- RECORDS FOR THIS TASK:
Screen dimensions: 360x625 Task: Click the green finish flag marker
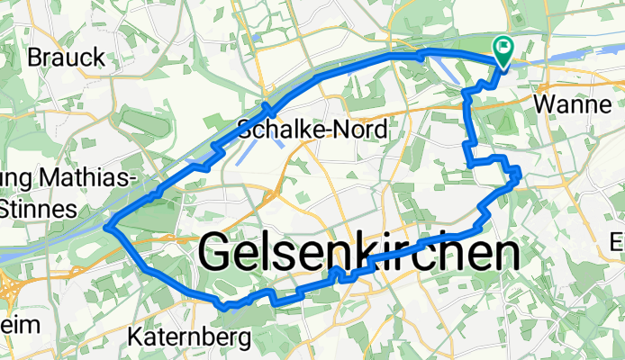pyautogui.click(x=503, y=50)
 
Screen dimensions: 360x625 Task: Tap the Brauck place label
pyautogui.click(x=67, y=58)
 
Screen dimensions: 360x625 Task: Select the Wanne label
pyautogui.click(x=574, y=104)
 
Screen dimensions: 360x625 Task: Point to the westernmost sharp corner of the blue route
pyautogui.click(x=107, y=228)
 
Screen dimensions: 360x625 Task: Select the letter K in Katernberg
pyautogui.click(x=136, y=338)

==

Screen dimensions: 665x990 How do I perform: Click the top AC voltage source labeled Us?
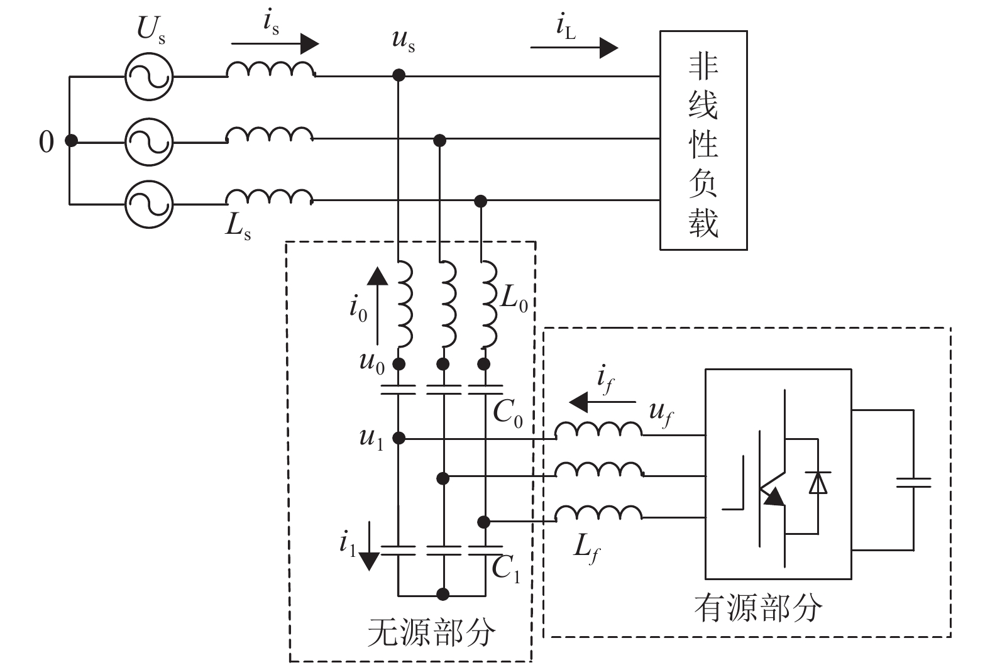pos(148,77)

- THE TASK: Add 97 to every x and y coordinate in the answers, then give again all the lines of the rows from the line with "Screen dimensions: 360x625 Task: Tap" to the line with "pyautogui.click(x=136, y=338)", both included, leaving everything except those coordinates unchanged.

- COMPLETE RESPONSE:
Screen dimensions: 360x625 Task: Tap the Brauck place label
pyautogui.click(x=164, y=155)
 
Screen dimensions: 360x625 Task: Select the Wanne label
pyautogui.click(x=671, y=201)
 
Screen dimensions: 360x625 Task: Point to the westernmost sharp corner of the blue route
pyautogui.click(x=204, y=325)
 
Screen dimensions: 360x625 Task: Select the letter K in Katernberg
pyautogui.click(x=233, y=435)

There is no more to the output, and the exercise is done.